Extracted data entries
+---+

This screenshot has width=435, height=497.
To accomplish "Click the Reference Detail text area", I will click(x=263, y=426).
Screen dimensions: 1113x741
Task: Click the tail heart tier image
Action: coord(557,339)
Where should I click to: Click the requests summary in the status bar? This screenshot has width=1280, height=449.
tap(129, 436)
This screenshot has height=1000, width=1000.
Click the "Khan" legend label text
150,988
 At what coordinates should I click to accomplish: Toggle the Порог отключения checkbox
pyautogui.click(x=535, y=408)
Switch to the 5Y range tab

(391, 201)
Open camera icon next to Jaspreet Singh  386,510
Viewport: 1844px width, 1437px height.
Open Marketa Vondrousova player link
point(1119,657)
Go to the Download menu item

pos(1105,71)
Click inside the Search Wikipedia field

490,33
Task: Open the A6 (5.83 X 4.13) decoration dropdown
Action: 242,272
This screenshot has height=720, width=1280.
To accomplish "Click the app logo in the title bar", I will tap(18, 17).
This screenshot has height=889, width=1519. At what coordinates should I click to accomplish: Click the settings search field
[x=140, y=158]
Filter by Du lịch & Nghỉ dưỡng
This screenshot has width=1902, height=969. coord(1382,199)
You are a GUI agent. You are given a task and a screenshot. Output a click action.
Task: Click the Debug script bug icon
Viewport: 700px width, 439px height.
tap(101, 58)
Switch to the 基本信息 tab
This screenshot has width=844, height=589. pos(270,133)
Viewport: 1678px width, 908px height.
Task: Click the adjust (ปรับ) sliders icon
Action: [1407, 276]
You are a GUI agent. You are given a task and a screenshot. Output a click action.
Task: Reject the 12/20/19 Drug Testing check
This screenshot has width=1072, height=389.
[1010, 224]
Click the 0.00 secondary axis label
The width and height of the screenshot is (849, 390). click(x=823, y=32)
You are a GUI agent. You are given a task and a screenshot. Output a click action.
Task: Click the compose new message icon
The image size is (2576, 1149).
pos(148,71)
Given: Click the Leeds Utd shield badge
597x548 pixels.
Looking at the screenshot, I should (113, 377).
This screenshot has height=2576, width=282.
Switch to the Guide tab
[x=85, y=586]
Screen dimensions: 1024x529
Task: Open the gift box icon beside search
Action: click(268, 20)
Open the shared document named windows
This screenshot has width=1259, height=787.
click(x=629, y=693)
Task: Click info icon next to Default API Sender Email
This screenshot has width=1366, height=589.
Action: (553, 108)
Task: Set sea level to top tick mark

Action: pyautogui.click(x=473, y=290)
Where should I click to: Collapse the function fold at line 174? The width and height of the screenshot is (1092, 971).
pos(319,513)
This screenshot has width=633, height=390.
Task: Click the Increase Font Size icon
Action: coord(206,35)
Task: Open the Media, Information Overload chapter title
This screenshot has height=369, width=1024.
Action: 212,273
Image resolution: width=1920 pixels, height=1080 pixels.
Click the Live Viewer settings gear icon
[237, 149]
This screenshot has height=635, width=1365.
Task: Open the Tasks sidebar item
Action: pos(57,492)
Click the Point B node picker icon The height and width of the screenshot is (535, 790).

+---+

## [Task brief]
The required output is the set of lines from the first line of the data through the line that contains "Open camera icon", transcribed exactly.

## [Expected answer]
This screenshot has width=435, height=497.
To accomplish "Click the Reference Detail text area", I will click(x=263, y=426).
Screen dimensions: 1113x741
Task: Click the tail heart tier image
Action: coord(557,339)
Where should I click to: Click the requests summary in the status bar? This screenshot has width=1280, height=449.
tap(129, 436)
This screenshot has height=1000, width=1000.
Click the "Khan" legend label text
150,988
 At what coordinates should I click to accomplish: Toggle the Порог отключения checkbox
pyautogui.click(x=535, y=408)
Switch to the 5Y range tab

(391, 201)
Open camera icon next to Jaspreet Singh  386,510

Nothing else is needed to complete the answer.